● **Task statement**:
For the entries below, report the number of lines where the string "computer" appears, and only that number.

Dataset entries:

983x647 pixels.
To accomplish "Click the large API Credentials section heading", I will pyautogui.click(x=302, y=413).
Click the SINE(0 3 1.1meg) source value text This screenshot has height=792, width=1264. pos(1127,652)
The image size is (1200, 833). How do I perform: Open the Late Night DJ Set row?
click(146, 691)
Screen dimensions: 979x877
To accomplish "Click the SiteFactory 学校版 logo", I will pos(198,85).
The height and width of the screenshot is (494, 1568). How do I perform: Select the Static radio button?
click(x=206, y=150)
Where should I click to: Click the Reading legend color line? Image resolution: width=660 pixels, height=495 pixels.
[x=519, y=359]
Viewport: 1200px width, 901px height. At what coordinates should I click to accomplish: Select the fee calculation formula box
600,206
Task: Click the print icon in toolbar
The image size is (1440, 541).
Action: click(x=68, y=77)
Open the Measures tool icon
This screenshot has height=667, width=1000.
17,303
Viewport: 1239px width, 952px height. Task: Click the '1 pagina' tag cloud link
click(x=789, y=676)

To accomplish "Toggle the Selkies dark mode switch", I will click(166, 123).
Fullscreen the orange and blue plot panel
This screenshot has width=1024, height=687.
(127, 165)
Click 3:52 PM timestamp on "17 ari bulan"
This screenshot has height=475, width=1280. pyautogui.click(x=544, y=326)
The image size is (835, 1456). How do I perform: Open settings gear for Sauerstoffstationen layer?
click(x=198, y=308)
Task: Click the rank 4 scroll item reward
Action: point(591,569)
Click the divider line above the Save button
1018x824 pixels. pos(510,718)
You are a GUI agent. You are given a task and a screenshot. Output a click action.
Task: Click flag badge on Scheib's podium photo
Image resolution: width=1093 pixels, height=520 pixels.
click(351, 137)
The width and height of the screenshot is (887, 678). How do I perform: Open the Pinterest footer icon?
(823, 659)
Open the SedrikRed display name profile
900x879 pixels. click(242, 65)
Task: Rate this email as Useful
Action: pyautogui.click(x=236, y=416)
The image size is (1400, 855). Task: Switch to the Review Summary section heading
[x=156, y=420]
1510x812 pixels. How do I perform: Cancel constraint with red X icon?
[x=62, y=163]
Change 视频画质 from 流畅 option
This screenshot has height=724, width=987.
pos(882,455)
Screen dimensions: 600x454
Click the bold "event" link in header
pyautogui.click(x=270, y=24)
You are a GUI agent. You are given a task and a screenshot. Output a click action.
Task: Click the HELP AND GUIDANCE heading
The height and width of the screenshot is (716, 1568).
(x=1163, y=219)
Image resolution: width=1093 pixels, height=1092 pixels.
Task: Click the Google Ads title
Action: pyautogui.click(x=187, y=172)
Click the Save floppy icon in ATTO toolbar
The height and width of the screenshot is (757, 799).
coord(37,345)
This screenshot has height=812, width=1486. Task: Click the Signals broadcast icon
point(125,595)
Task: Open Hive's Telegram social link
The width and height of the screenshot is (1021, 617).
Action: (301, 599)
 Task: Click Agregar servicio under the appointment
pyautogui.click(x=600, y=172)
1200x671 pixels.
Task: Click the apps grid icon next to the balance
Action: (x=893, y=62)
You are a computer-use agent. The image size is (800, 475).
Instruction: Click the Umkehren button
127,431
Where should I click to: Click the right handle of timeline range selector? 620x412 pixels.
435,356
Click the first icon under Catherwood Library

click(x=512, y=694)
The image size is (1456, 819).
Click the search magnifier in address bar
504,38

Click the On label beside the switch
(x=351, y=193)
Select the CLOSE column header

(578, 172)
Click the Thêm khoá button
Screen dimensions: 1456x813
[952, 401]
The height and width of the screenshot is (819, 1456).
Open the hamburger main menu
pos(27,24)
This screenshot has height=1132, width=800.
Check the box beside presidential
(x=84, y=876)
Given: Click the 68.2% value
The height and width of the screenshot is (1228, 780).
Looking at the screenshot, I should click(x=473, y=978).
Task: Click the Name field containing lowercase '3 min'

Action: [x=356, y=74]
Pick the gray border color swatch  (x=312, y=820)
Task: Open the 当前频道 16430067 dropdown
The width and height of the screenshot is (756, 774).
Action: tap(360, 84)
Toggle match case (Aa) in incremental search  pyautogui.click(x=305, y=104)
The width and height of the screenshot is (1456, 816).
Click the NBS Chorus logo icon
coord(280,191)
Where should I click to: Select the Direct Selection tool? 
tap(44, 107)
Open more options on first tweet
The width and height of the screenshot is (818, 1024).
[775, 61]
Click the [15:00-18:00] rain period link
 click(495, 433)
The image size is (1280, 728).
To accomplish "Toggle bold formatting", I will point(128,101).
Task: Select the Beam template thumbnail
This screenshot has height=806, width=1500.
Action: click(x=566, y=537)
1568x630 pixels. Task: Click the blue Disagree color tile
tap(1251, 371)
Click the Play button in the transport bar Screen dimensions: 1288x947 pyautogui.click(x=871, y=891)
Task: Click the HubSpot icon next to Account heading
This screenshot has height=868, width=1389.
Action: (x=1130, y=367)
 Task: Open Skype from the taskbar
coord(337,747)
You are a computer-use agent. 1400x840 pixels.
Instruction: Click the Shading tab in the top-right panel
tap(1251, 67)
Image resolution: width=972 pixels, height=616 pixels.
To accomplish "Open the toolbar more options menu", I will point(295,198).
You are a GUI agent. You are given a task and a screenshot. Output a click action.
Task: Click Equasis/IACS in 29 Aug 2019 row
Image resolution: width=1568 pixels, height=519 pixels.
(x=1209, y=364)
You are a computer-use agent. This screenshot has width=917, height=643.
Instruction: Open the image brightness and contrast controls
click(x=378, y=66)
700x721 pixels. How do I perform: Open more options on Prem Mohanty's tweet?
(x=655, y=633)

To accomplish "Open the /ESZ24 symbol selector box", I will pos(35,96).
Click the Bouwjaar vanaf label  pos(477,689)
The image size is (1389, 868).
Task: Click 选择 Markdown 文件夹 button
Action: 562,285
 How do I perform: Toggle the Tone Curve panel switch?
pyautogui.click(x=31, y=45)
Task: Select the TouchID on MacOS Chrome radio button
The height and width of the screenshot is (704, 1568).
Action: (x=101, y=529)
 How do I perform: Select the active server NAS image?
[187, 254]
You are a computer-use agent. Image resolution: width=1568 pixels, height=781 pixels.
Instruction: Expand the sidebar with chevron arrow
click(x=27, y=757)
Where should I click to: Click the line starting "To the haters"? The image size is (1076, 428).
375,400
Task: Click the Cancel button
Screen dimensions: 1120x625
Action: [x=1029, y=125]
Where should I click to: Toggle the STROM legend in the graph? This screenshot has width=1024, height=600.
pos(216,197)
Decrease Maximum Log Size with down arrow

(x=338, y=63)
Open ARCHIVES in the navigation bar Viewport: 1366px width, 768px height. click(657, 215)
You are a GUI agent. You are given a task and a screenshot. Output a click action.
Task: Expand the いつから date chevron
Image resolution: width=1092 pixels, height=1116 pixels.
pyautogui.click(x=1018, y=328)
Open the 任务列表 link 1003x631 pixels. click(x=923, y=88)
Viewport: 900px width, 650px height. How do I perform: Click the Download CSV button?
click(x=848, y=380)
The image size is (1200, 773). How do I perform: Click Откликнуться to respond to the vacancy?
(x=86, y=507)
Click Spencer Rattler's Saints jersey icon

● **Written reply**:
4